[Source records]
━━━━━━━━━━━━━━━━

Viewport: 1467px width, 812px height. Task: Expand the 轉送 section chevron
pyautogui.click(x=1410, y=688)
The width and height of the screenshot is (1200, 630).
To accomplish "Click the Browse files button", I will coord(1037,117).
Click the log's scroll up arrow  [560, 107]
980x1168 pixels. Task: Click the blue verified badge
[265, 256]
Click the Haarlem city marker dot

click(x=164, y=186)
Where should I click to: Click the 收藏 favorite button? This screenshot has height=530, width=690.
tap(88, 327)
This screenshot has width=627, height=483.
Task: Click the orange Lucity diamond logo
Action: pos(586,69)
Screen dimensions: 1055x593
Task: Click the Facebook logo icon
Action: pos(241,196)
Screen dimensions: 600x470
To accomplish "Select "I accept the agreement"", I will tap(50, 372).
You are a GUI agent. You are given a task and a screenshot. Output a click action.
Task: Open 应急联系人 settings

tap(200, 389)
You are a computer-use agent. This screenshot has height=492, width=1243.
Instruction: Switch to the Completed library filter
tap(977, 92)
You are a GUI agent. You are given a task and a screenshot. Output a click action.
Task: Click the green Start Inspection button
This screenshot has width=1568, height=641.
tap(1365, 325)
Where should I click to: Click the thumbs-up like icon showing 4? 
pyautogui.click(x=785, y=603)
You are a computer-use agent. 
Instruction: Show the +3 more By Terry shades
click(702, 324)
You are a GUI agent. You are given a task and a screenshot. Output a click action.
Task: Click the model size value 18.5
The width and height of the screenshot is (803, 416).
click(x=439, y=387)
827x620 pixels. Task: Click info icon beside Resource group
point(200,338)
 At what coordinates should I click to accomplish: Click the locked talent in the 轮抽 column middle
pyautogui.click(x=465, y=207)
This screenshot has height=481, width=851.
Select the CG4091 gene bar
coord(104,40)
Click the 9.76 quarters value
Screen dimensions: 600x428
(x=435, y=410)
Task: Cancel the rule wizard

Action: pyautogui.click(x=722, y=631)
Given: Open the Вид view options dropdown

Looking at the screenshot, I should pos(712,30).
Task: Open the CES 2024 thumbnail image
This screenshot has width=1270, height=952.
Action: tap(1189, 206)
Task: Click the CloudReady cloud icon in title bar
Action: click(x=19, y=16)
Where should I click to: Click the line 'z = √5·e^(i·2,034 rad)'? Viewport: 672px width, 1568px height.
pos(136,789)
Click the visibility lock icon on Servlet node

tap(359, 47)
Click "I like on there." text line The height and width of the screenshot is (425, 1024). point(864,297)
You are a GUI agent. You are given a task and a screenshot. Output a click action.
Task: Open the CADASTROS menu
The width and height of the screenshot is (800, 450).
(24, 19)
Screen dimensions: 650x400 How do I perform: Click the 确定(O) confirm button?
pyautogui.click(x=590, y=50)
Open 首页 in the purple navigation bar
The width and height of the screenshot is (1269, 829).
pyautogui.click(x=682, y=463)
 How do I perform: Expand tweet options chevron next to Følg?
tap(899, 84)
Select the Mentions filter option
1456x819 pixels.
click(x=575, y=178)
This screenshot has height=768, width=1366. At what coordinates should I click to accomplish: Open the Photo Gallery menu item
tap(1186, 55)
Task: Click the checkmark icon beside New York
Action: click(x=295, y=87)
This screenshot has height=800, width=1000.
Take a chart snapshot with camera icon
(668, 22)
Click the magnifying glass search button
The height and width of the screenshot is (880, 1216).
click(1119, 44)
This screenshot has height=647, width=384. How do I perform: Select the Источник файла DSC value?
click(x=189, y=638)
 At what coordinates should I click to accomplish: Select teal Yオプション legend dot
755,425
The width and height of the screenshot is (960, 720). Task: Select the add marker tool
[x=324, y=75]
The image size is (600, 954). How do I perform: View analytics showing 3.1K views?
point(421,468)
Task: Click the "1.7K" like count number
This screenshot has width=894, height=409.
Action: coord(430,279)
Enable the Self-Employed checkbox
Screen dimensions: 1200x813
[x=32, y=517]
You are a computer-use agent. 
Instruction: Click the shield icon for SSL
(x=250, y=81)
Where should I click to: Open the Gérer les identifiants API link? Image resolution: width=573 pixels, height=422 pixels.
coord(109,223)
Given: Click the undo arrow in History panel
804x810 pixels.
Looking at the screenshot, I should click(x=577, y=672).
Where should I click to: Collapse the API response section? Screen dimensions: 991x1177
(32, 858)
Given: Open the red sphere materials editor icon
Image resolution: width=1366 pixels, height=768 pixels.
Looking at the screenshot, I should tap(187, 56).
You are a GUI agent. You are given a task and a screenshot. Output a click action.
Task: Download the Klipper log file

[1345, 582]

━━━━━━━━━━━━━━━━

▶ _YOUR OBJECTIVE_: All of the data above is to be transcribed without alteration.

▶ _RESULT BELOW_:
Viewport: 1467px width, 812px height. Task: Expand the 轉送 section chevron
pyautogui.click(x=1410, y=688)
The width and height of the screenshot is (1200, 630).
To accomplish "Click the Browse files button", I will coord(1037,117).
Click the log's scroll up arrow  [560, 107]
980x1168 pixels. Task: Click the blue verified badge
[265, 256]
Click the Haarlem city marker dot

click(x=164, y=186)
Where should I click to: Click the 收藏 favorite button? This screenshot has height=530, width=690.
tap(88, 327)
This screenshot has width=627, height=483.
Task: Click the orange Lucity diamond logo
Action: pos(586,69)
Screen dimensions: 1055x593
Task: Click the Facebook logo icon
Action: pos(241,196)
Screen dimensions: 600x470
To accomplish "Select "I accept the agreement"", I will tap(50, 372).
You are a GUI agent. You are given a task and a screenshot. Output a click action.
Task: Open 应急联系人 settings

tap(200, 389)
You are a computer-use agent. This screenshot has height=492, width=1243.
Instruction: Switch to the Completed library filter
tap(977, 92)
You are a GUI agent. You are given a task and a screenshot. Output a click action.
Task: Click the green Start Inspection button
This screenshot has width=1568, height=641.
tap(1365, 325)
Where should I click to: Click the thumbs-up like icon showing 4? 
pyautogui.click(x=785, y=603)
You are a computer-use agent. 
Instruction: Show the +3 more By Terry shades
click(702, 324)
You are a GUI agent. You are given a task and a screenshot. Output a click action.
Task: Click the model size value 18.5
The width and height of the screenshot is (803, 416).
click(x=439, y=387)
827x620 pixels. Task: Click info icon beside Resource group
point(200,338)
 At what coordinates should I click to accomplish: Click the locked talent in the 轮抽 column middle
pyautogui.click(x=465, y=207)
This screenshot has height=481, width=851.
Select the CG4091 gene bar
coord(104,40)
Click the 9.76 quarters value
Screen dimensions: 600x428
(x=435, y=410)
Task: Cancel the rule wizard

Action: pyautogui.click(x=722, y=631)
Given: Open the Вид view options dropdown

Looking at the screenshot, I should pos(712,30).
Task: Open the CES 2024 thumbnail image
This screenshot has width=1270, height=952.
Action: tap(1189, 206)
Task: Click the CloudReady cloud icon in title bar
Action: click(x=19, y=16)
Where should I click to: Click the line 'z = √5·e^(i·2,034 rad)'? Viewport: 672px width, 1568px height.
pos(136,789)
Click the visibility lock icon on Servlet node

tap(359, 47)
Click "I like on there." text line The height and width of the screenshot is (425, 1024). point(864,297)
You are a GUI agent. You are given a task and a screenshot. Output a click action.
Task: Open the CADASTROS menu
The width and height of the screenshot is (800, 450).
(24, 19)
Screen dimensions: 650x400 How do I perform: Click the 确定(O) confirm button?
pyautogui.click(x=590, y=50)
Open 首页 in the purple navigation bar
The width and height of the screenshot is (1269, 829).
pyautogui.click(x=682, y=463)
 How do I perform: Expand tweet options chevron next to Følg?
tap(899, 84)
Select the Mentions filter option
1456x819 pixels.
click(x=575, y=178)
This screenshot has height=768, width=1366. At what coordinates should I click to accomplish: Open the Photo Gallery menu item
tap(1186, 55)
Task: Click the checkmark icon beside New York
Action: click(x=295, y=87)
This screenshot has height=800, width=1000.
Take a chart snapshot with camera icon
(668, 22)
Click the magnifying glass search button
The height and width of the screenshot is (880, 1216).
click(1119, 44)
This screenshot has height=647, width=384. How do I perform: Select the Источник файла DSC value?
click(x=189, y=638)
 At what coordinates should I click to accomplish: Select teal Yオプション legend dot
755,425
The width and height of the screenshot is (960, 720). Task: Select the add marker tool
[x=324, y=75]
The image size is (600, 954). How do I perform: View analytics showing 3.1K views?
point(421,468)
Task: Click the "1.7K" like count number
This screenshot has width=894, height=409.
Action: coord(430,279)
Enable the Self-Employed checkbox
Screen dimensions: 1200x813
[x=32, y=517]
You are a computer-use agent. 
Instruction: Click the shield icon for SSL
(x=250, y=81)
Where should I click to: Open the Gérer les identifiants API link? Image resolution: width=573 pixels, height=422 pixels.
coord(109,223)
Given: Click the undo arrow in History panel
804x810 pixels.
Looking at the screenshot, I should click(x=577, y=672).
Where should I click to: Collapse the API response section? Screen dimensions: 991x1177
(32, 858)
Given: Open the red sphere materials editor icon
Image resolution: width=1366 pixels, height=768 pixels.
Looking at the screenshot, I should tap(187, 56).
You are a GUI agent. You are given a task and a screenshot. Output a click action.
Task: Download the Klipper log file

[1345, 582]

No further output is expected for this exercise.